## What the exercise asks
Could you write out, exactly as they stand, only the lines in the listing below from the line with "This screenshot has height=504, width=1024." to the line with "Task: Click the phrase", both ends included, without the pictures?

[[ Provided entries open ]]

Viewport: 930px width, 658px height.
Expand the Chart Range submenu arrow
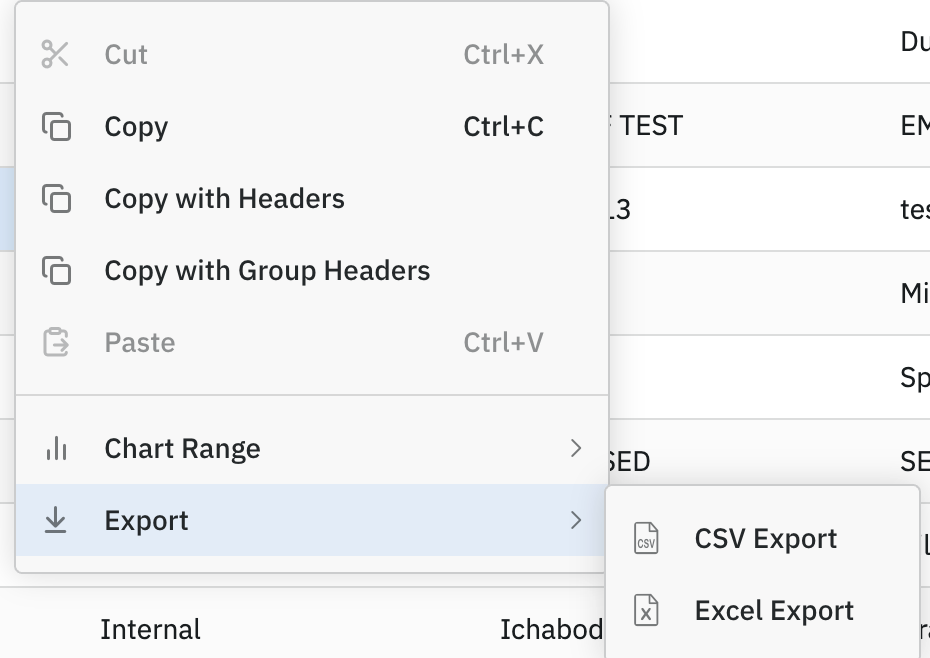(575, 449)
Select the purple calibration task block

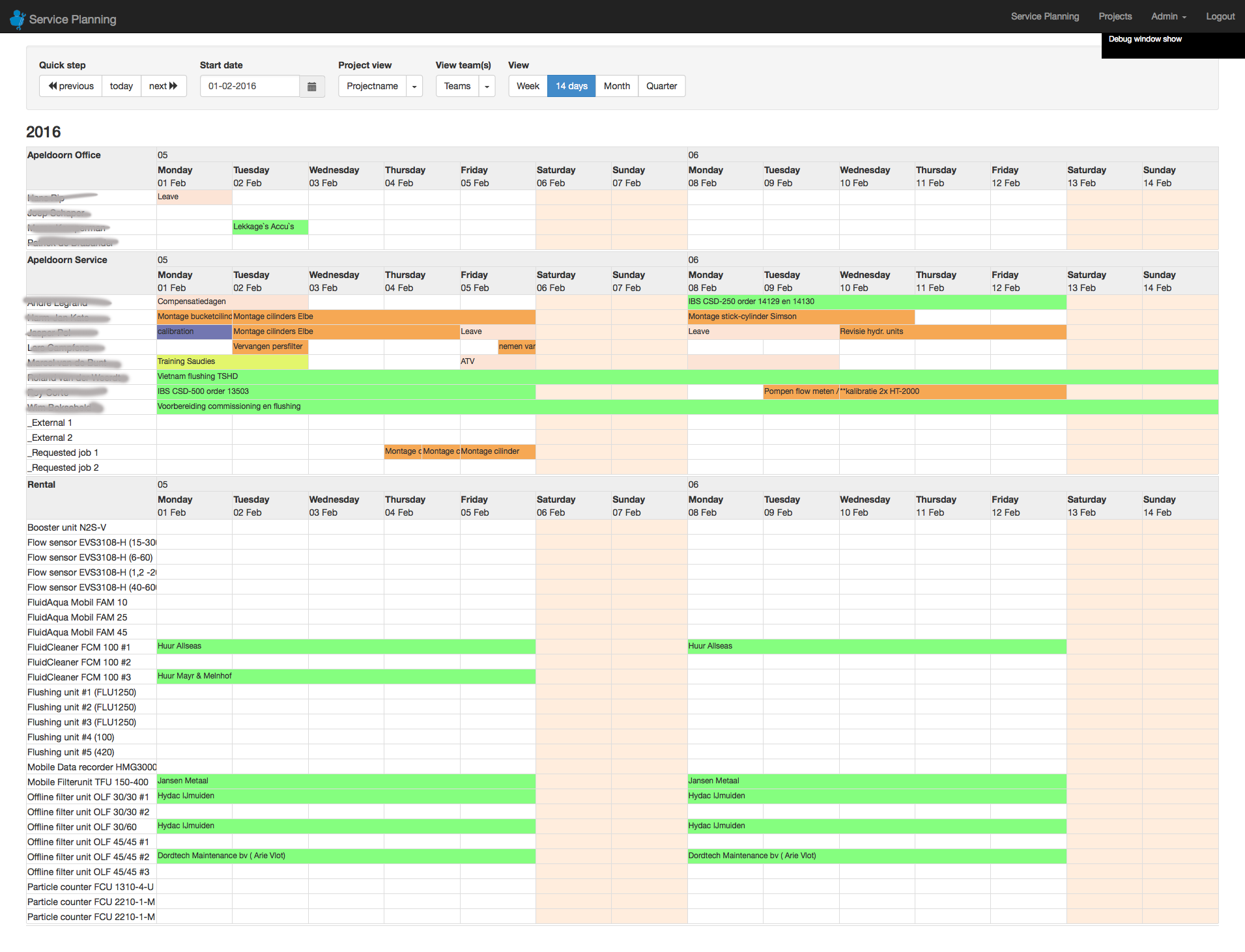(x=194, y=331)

[[ Provided entries closed ]]
[[ Provided entries open ]]

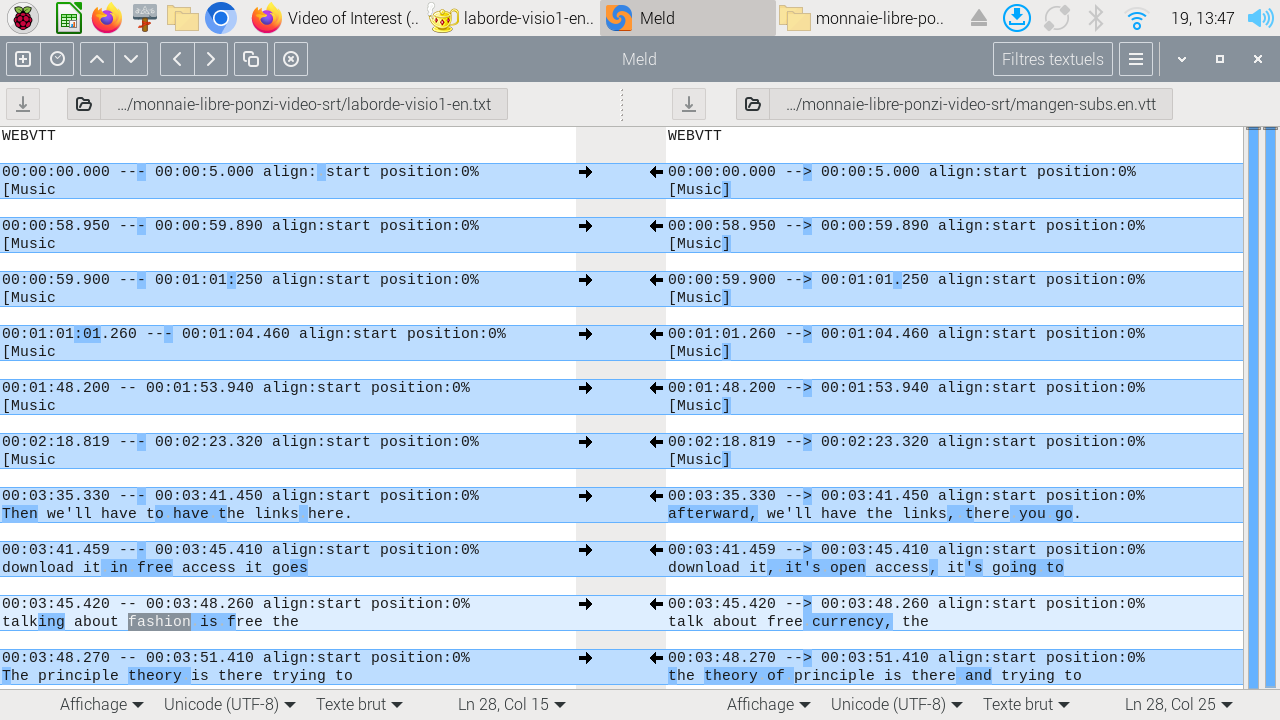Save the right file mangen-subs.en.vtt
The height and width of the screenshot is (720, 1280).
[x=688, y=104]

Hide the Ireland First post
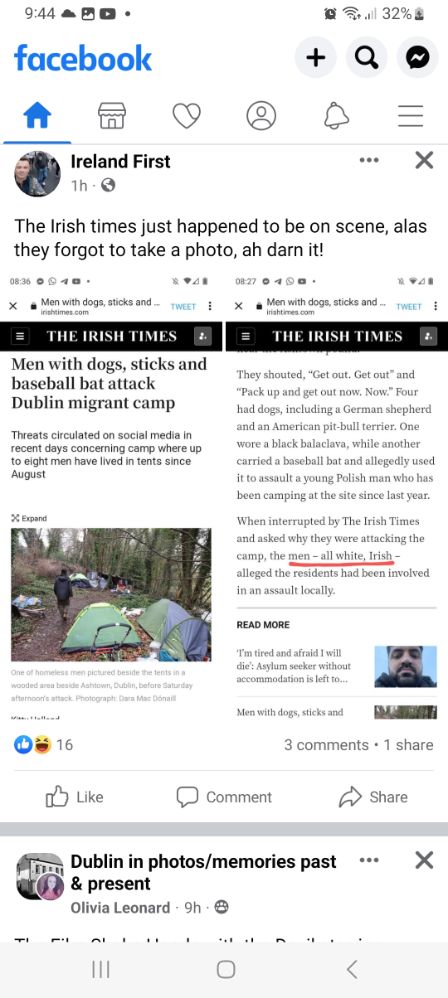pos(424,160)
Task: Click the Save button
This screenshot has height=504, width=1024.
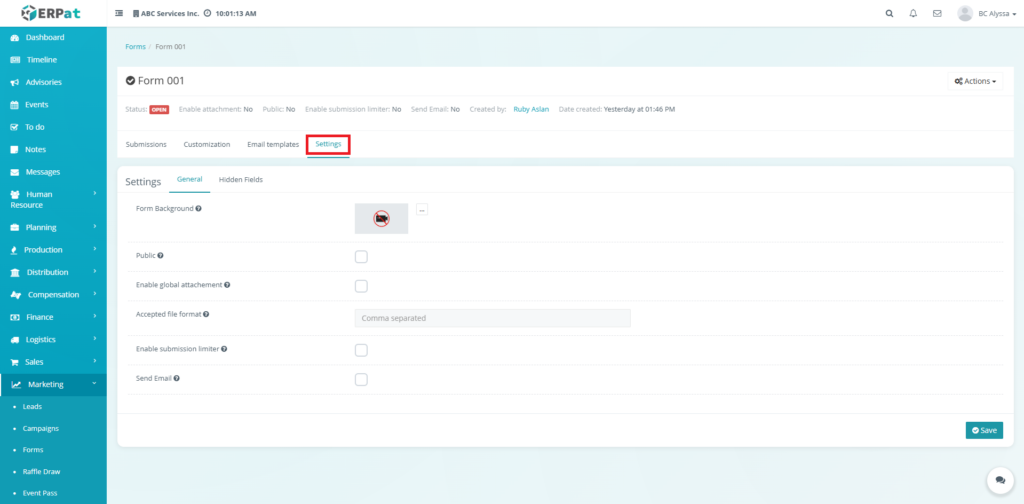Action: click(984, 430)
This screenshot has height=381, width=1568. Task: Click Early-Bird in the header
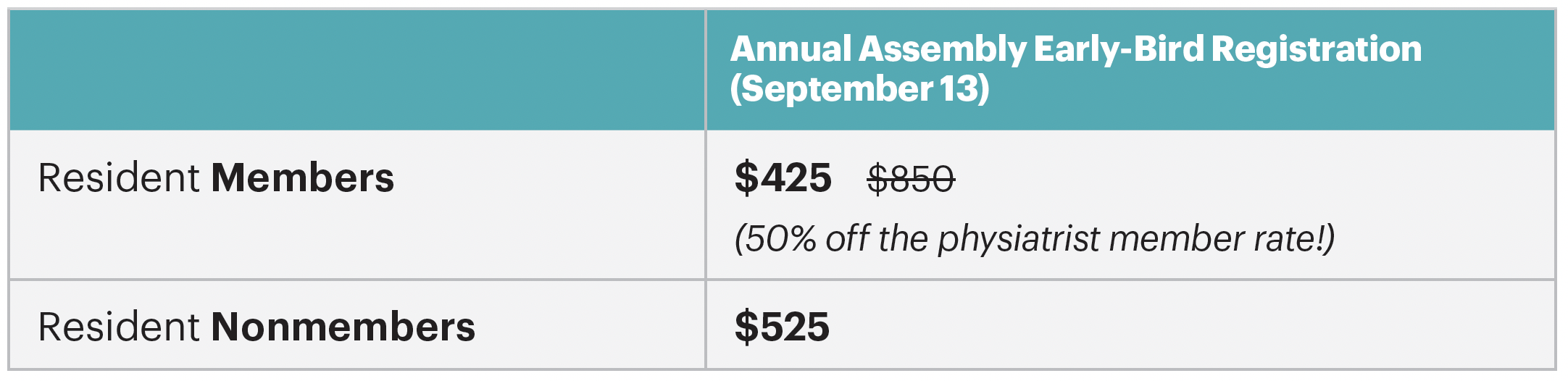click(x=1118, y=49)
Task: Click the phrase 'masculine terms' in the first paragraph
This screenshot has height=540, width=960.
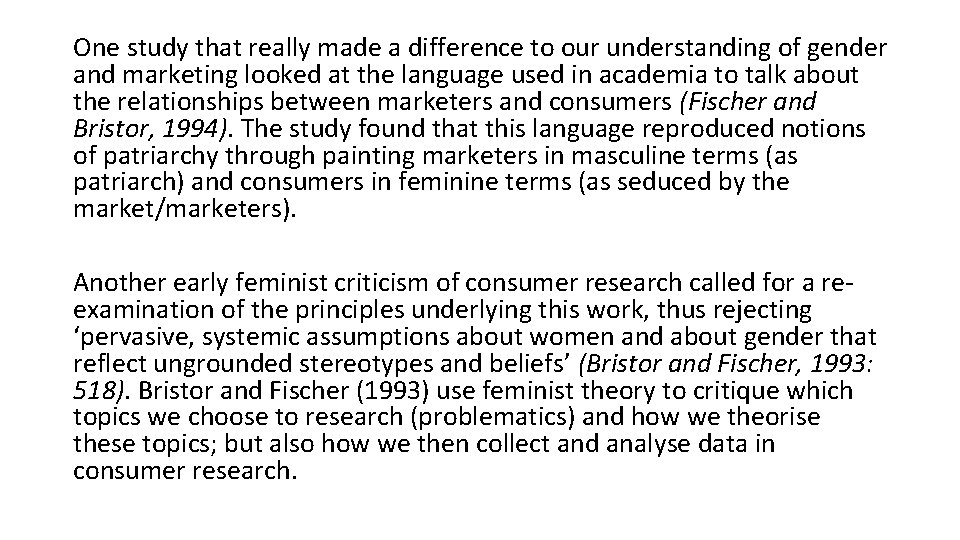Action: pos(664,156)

[[ Provided entries closed ]]

## Solved problem
This screenshot has height=504, width=1024.
Action: click(984, 430)
This screenshot has height=381, width=1568. Task: Click Early-Bird in the header
click(x=1118, y=49)
Task: Click the phrase 'masculine terms' in the first paragraph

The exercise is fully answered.